2. Find the real reason for low performance
Once you really have established that members of your team have a negative impact on productivity, it's important to find out why. Do they stay behind expectations because they (a) aren't smart enough, (b) are not yet experienced enough or (c) there are cultural or political issues in your team that get in the way or mess up motivation.
(b) is easy to fix, just arrange for proper mentoring and they'll be up to speed soon. (c) is harder but is also a very serious problem that management alone is responsible for and which should be addressed. (a) really means the tasks they are doing are too hard (yet).

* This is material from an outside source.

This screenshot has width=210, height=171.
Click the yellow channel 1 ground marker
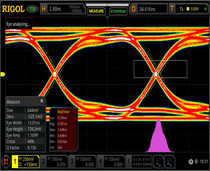coord(3,74)
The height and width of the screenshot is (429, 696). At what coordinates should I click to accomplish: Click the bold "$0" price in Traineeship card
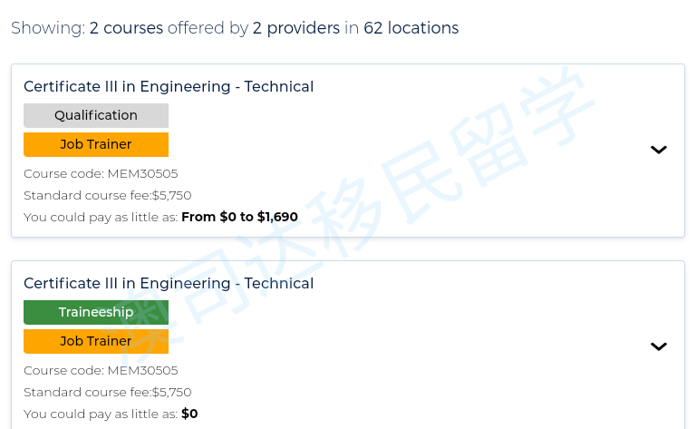click(189, 414)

Find something easier to do and give them opportunity to expand their capabilities.
3. Almost always, avoid firing like the plague
Firing people in teams of 10 is very, very expensive and might well have bad unexpected side effects, such as dragging down the morale of others. Although keeping bad performers on board although "everybody" knows they aren't contributing can also bring people's morale down, as Jeff Allen rightly points out in the comments below:
Firing boat anchors is a critical part of respecting and nurturing your best performers. If everyone knows someone is not cutting it, seeing them cut loose can make the team fly.

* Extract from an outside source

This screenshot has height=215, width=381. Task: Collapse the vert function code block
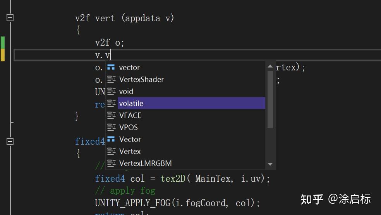[10, 18]
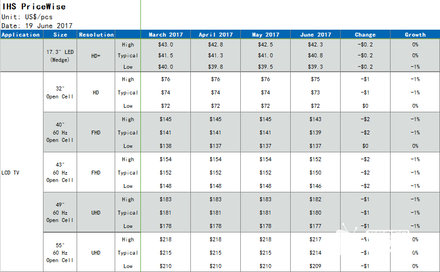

I think, firing people is on the management scale very similar to rewriting code from scratch, it's very tempting (in the sense that it seems straightforward and liberating), but you just shouldn't do it. And then, sometimes, it still helps, which led me to add:
4. It is also important to fix your recruiting process
I basically copied FogCreek's recruiting strategy (apart from the limo at the airport, so far) for my own two companies and have been told by colleagues and friends also working in software development that
"you'll never get enough developers if you require them to in-place-reverse a string in C, on paper, during the interview - I don't know, if I could ... - I mean, who even still uses C, these days"
Which seems right, I never have enough developers. But I'm happy with those that I have, and I hope I'll always have to worry about getting more instead of getting rid of team members.